Context
BrightDesk is building an AI copilot for customer support agents. The feature should draft grounded answers to customer questions using help-center content, policy docs, and historical resolved tickets, while adapting to BrightDesk's tone and workflow.
Constraints
- p95 latency: 1,500ms for agent-facing suggestions
- Cost ceiling: $12K/month at 300K requests/month
- Hallucination ceiling: <2% on policy-related questions
- Must not reveal internal-only notes or customer PII
- Prompt injection success rate from retrieved content should be near 0% on adversarial tests
- Engineering team can support one production system in the next 8 weeks; avoid unnecessary complexity
Available Resources
- 40K public help-center articles and policy pages
- 2M historical support tickets with resolution labels; only 300K are high quality
- Existing search stack supports BM25 and vector search
- Access to GPT-4.1-mini / GPT-4.1 class models and embedding APIs
- 1,000 manually labeled evaluation examples across billing, refunds, outages, and account access
- Human reviewers from support operations can label another 200 examples if needed
Task
- Propose a decision framework for when BrightDesk should use prompt engineering only, RAG, or fine-tuning, and explain the trade-offs across quality, latency, cost, maintainability, and safety.
- Design an initial production approach for the first launch, including prompt strategy, retrieval or training plan, and fallback/refusal behavior.
- Define an evaluation-first plan: offline benchmarks before launch and online metrics after launch.
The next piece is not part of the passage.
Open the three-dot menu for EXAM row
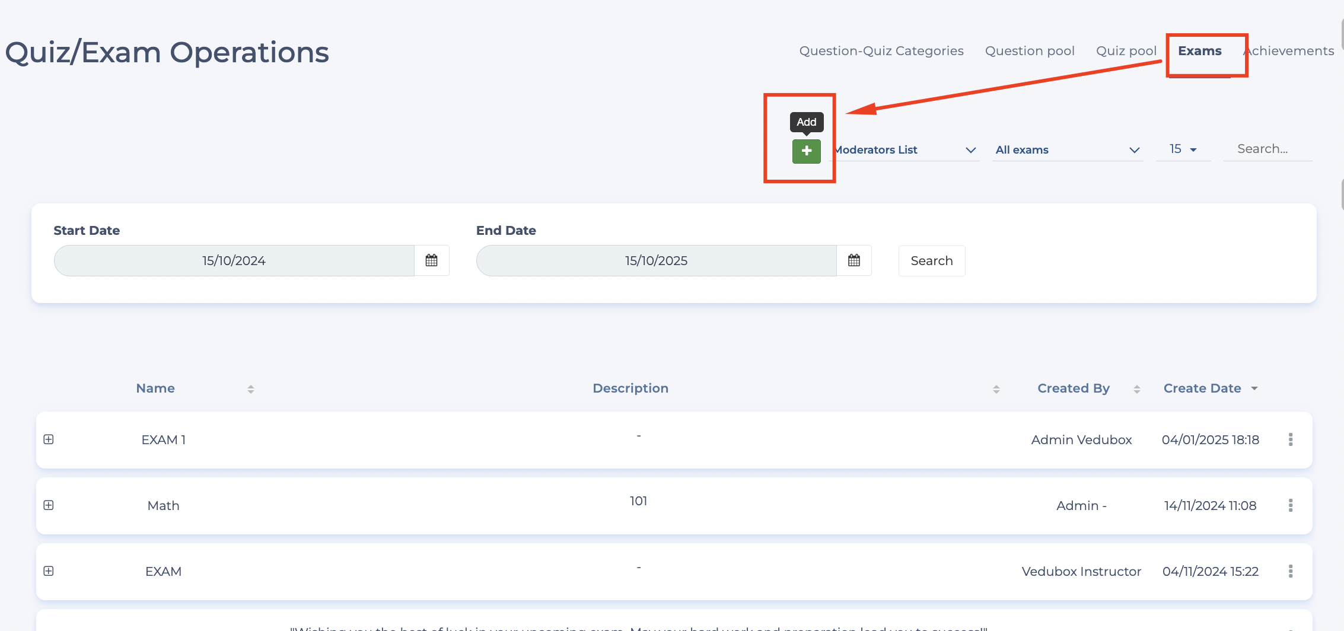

Be explicit about how you will measure hallucination, groundedness, style adherence, and prompt-injection robustness.
- Estimate cost and latency for your recommended approach, and explain what you would cut or change if the system misses either budget.
- Identify the top failure modes, including cases where retrieval hurts quality or fine-tuning creates stale behavior, and propose mitigations.